Working with her husband Nissar Allana, 78, a stage and lighting designer, she began collecting archival material for a series of projects: a 2016 exhibition; a book of essays by and interviews with leading artists and art historians on Alkazi’s contributions to the visual arts; a 2019 exhibition of previously unseen sketches and paintings, curated by Ranjit Hoskote.

Amal Allana.
Amal Allana.

It was the serendipitous discovery of those paintings and sketches that inspired her to finally begin work on the biography. “I was shocked to find this treasure trove of 100 works my father had done in the 1940s, stuffed away in this old tin trunk,” she says. “It was in these works that I discovered the genesis of his visual sensibilities. This excited me to go on this journey (of writing the biography), because his plays in many ways are conceived of as paintings in dynamic movement.”

New dimensions emerged, as her research continued. In letters written by Alkazi to his wife, friends and children, and in their replies, she saw into his inner world and his very human insecurities. She began to understand how he had felt during the tumultuous events he lived through: Partition, Emergency, the Gulf War.

Allana quotes liberally from the letters, in her book, and they go a long way towards challenging the unidimensional public image of her father as a strict, uncompromising disciplinarian.

“Because he was a very emotional man, he had a flaming temper sometimes. But he was also very affectionate very loving. And the idea was to show him as a man who was sometimes fumbling, searching and unsure, as we all are, and trying to work things out,” she says.

Into the spotlight

The early chapters of the book follow a teenaged Alkazi, the son of a Saudi Arabian and a Kuwaiti, growing up in cosmopolitan Pune in the late 1930s. Allana traces how his ancestry made him an outsider, but at heart he was soon all-Indian.

It traces how he became enamoured by the possibilities of Jawaharlal Nehru’s ideas for nation-building. And how, in 1942, he attended a speech by Mahatma Gandhi in Bombay that planted in him the idea that theatre could be a way to inspire action.

Eventually, when his parents left India after Partition, he chose to remain. He was 23.

Allana follows him as he heads to London next, to train at the Royal Academy of Dramatic Art (RADA), learning newly developed techniques.
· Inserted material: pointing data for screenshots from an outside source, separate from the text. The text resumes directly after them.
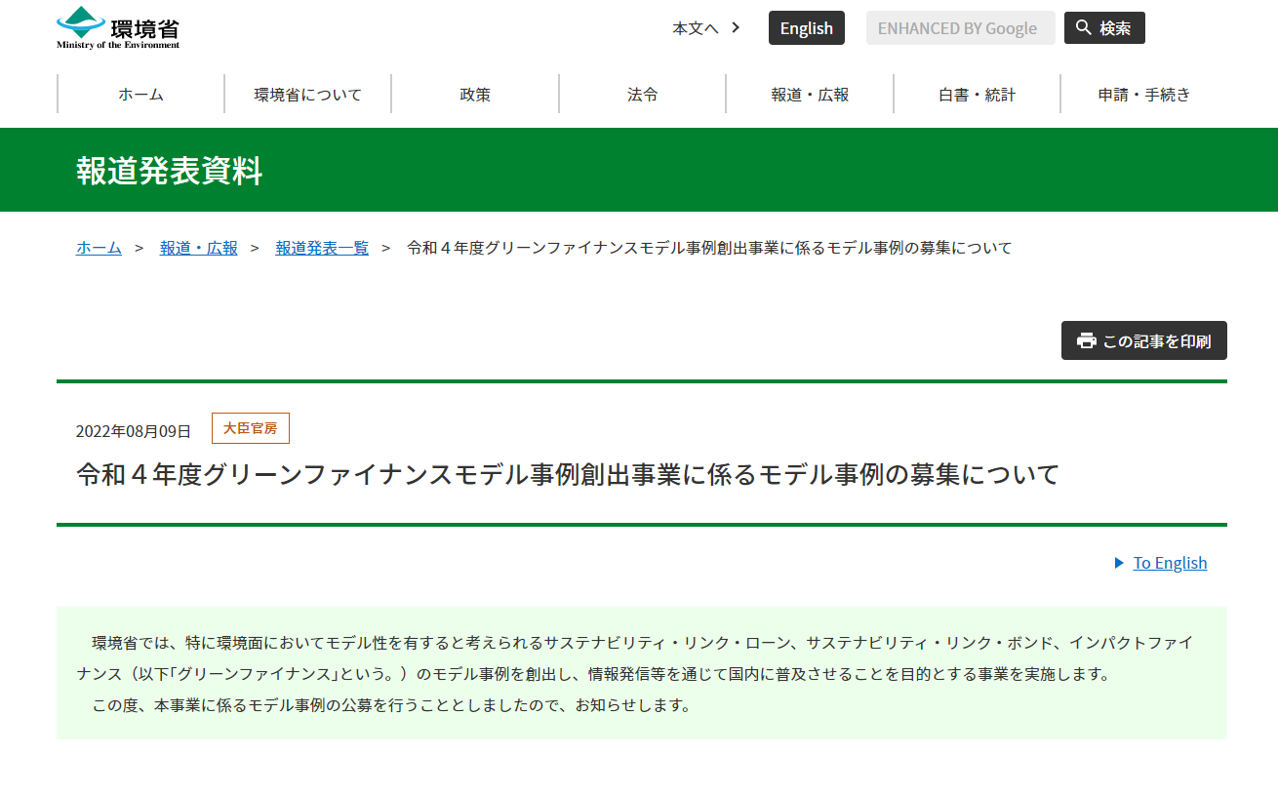
Task: Open the 報道発表一覧 breadcrumb link
Action: click(322, 248)
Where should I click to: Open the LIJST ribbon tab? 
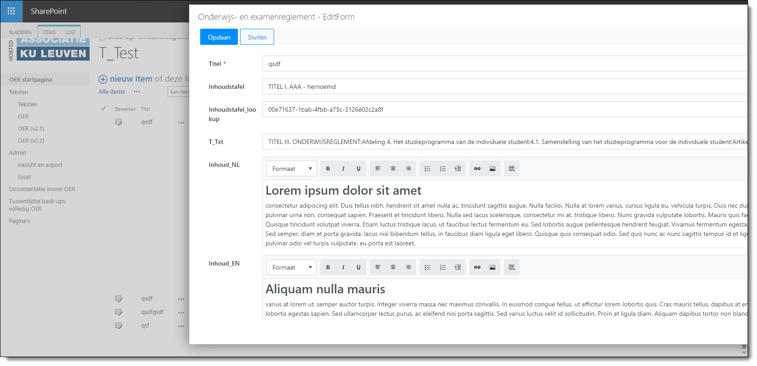pos(70,32)
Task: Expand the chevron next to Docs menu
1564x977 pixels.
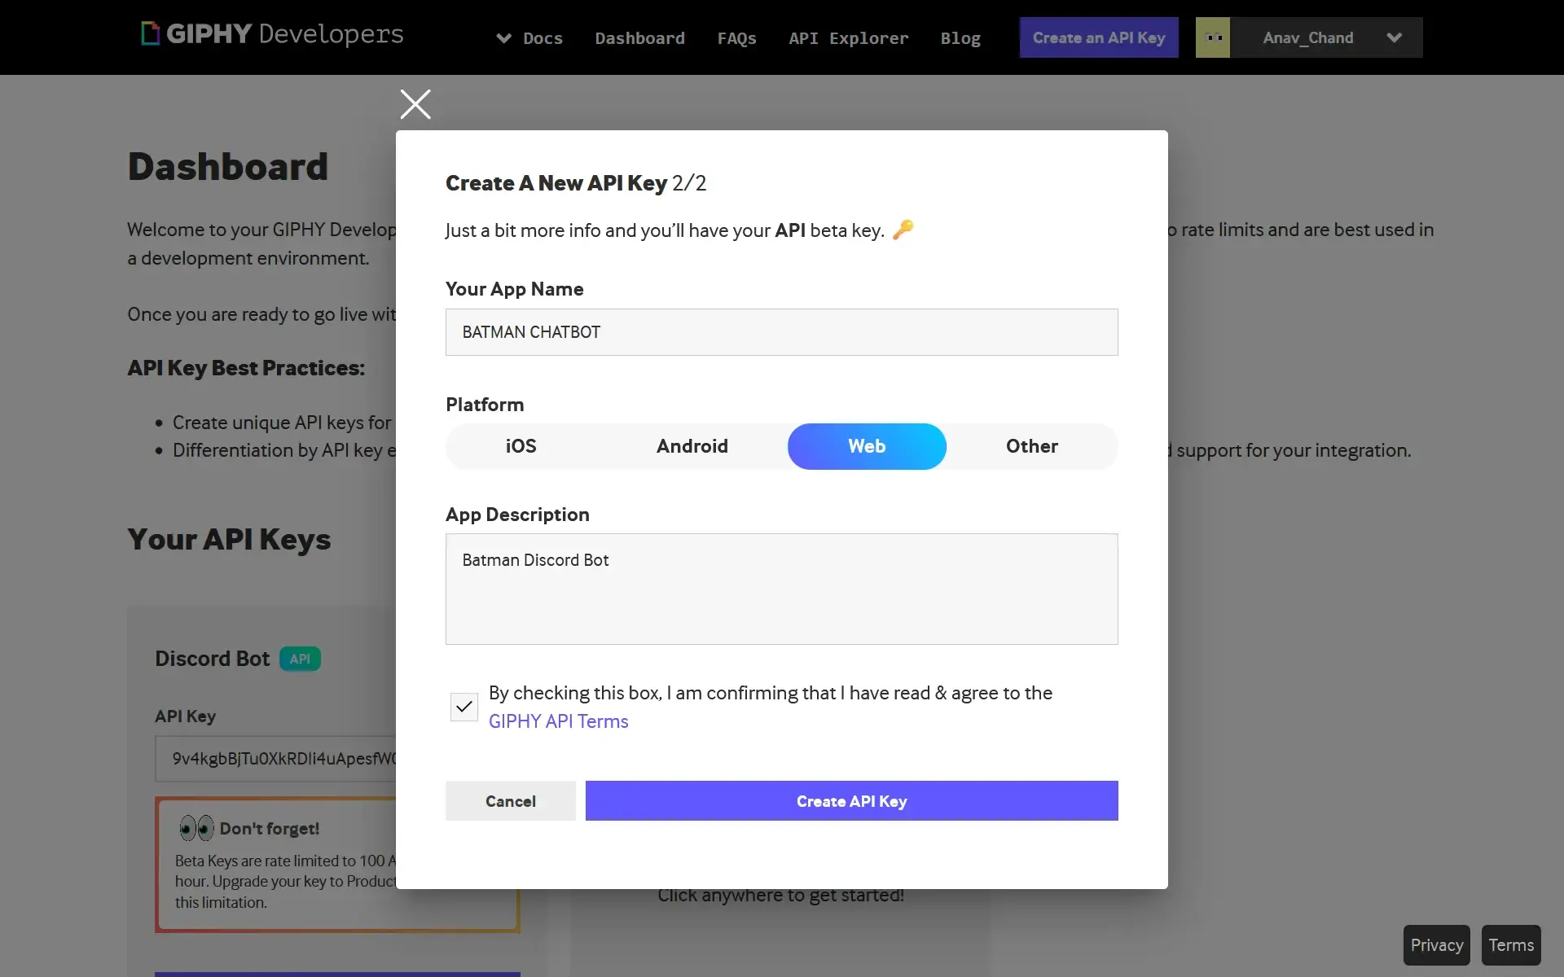Action: tap(505, 38)
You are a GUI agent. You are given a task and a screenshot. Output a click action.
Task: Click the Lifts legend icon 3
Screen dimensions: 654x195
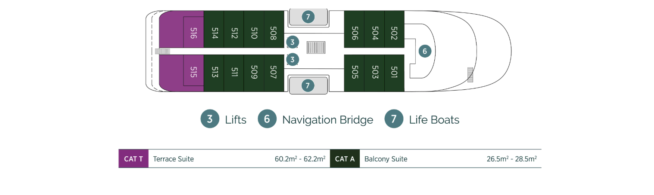[x=210, y=119]
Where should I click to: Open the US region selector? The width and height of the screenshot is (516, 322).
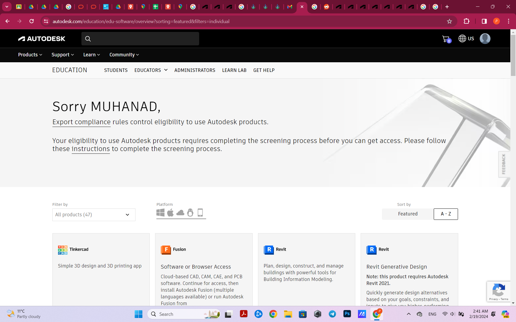[x=466, y=39]
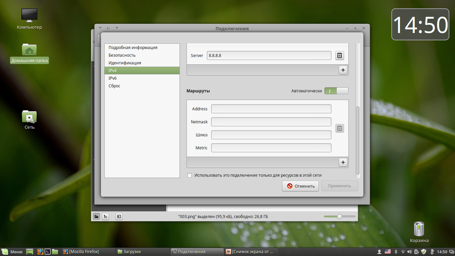Launch the terminal from the panel
This screenshot has width=455, height=256.
48,252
She traces his return to India, drawn by the challenge of creating an “Indian modernity”.

“His idea of Indian modernity was to be open to being inspired by international and world cultures, while seeking inspiration by going back to one’s roots,” she says. “One arrived at a contemporary sensibility by feeding the present with impulses from the past.”

Allana documents Alkazi’s struggle to build NSD into a professional, world-class institution, despite a lack of resources and the resistance from an orthodox bureaucracy. (“I’m always viewed as an outsider! I’m not a Hindi wallah! Nor a Delhi wallah!” she quotes him once saying to Roshen.)

There are poignant, personal anecdotes, brought alive in vividly recreated vignettes and imagined dialogue. She writes with deep sensitivity of Alkazi’s friendship with Sultan Padamsee, Roshen’s brother, who died by suicide at 24. She writes of her parents’ struggles, and of her father’s extramarital relationship with the writer and actress Uma Anand.

“This was something I felt we had to talk about frankly for the sake of credibility,” Allana says. “But my parents, whatever the situation between them, never allowed their work to suffer. Art held them together. The love of art held them together. The belief that art has value held them together.”